(INPUT DATA)

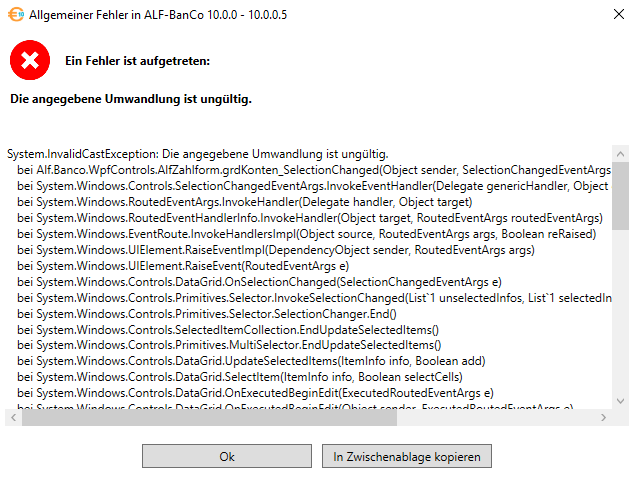Click the vertical scrollbar down arrow

click(x=620, y=401)
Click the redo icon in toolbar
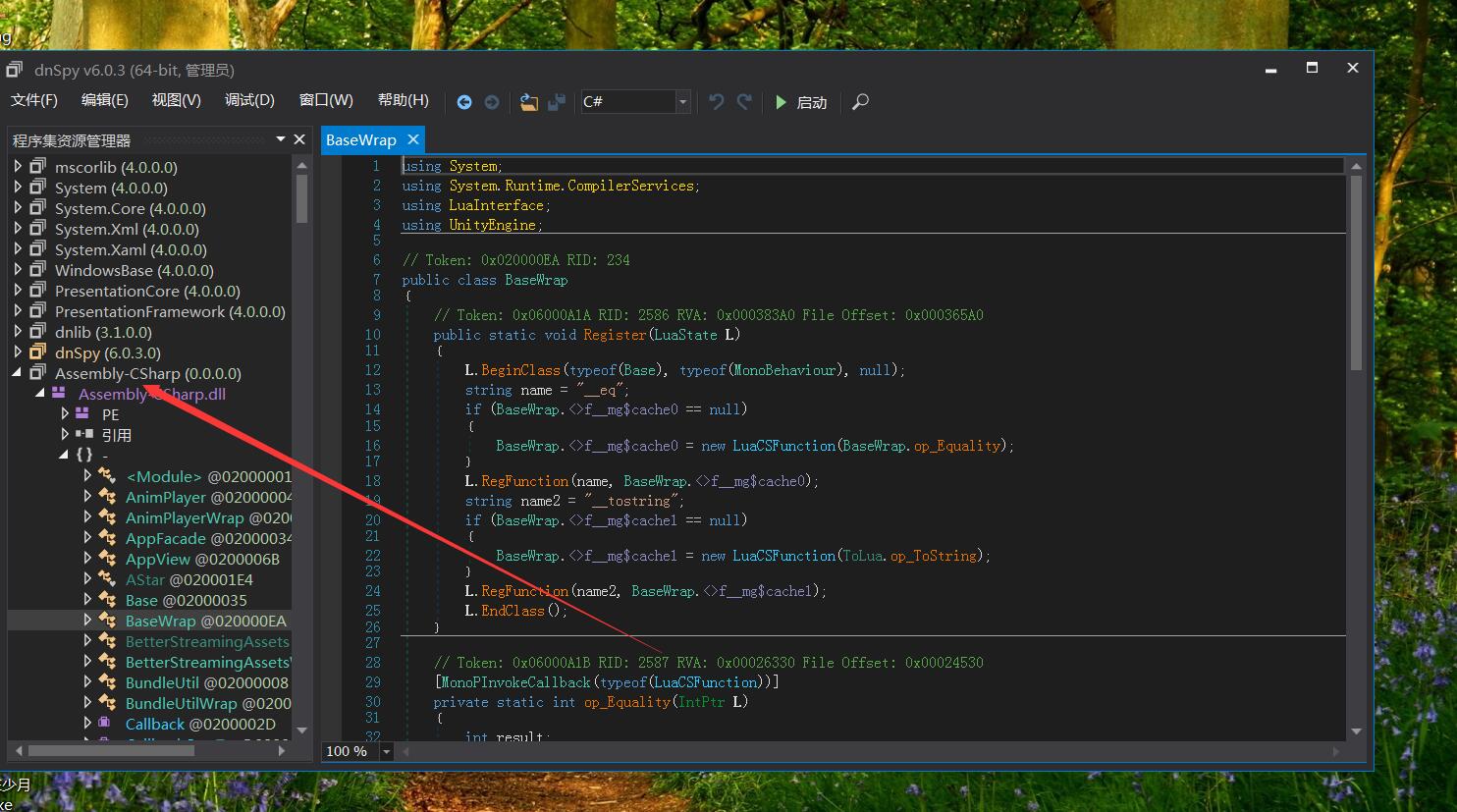 (744, 102)
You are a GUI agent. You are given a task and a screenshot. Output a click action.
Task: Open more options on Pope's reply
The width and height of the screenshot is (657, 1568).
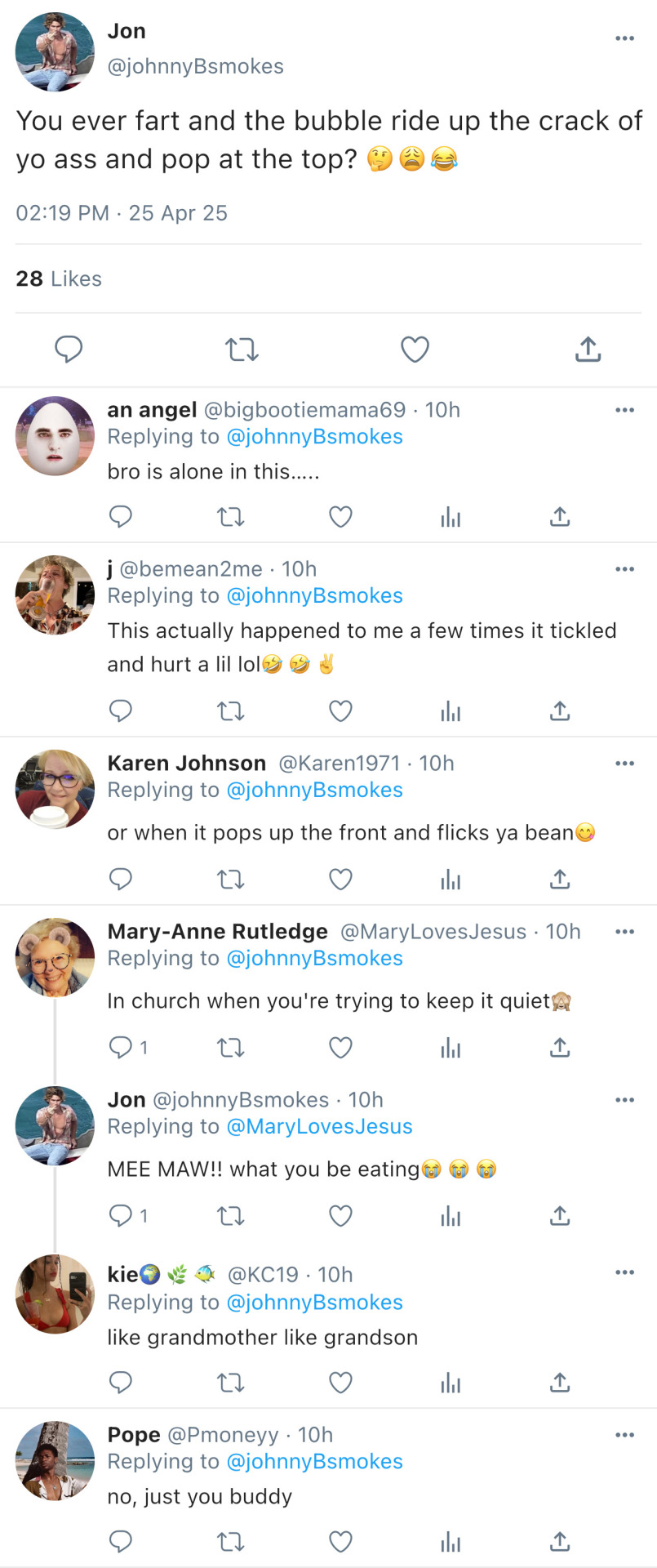624,1435
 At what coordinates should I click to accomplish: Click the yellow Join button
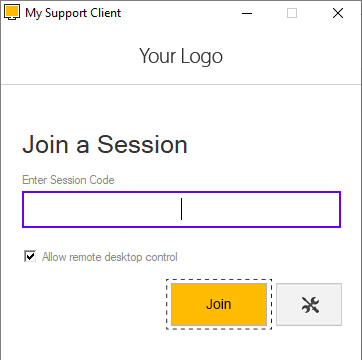coord(219,304)
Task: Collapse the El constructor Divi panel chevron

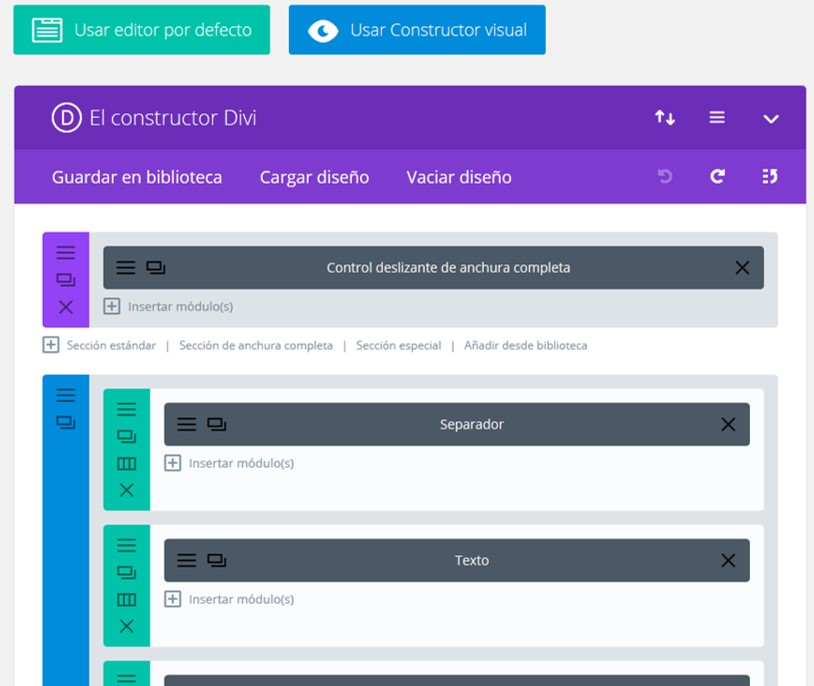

(End INPUT DATA)

> _WHAT IS BEING ASKED_:
Repeat, exactly and with no pictures, each line from the line that holds "You are a GUI" through the last line of the records above.

> _EXERCISE ANSWER_:
You are a GUI agent. You are given a task and a screenshot. Output a click action.
Task: Open more options on Pope's reply
The width and height of the screenshot is (657, 1568).
624,1435
 At what coordinates should I click to accomplish: Click the yellow Join button
coord(219,304)
Task: Collapse the El constructor Divi panel chevron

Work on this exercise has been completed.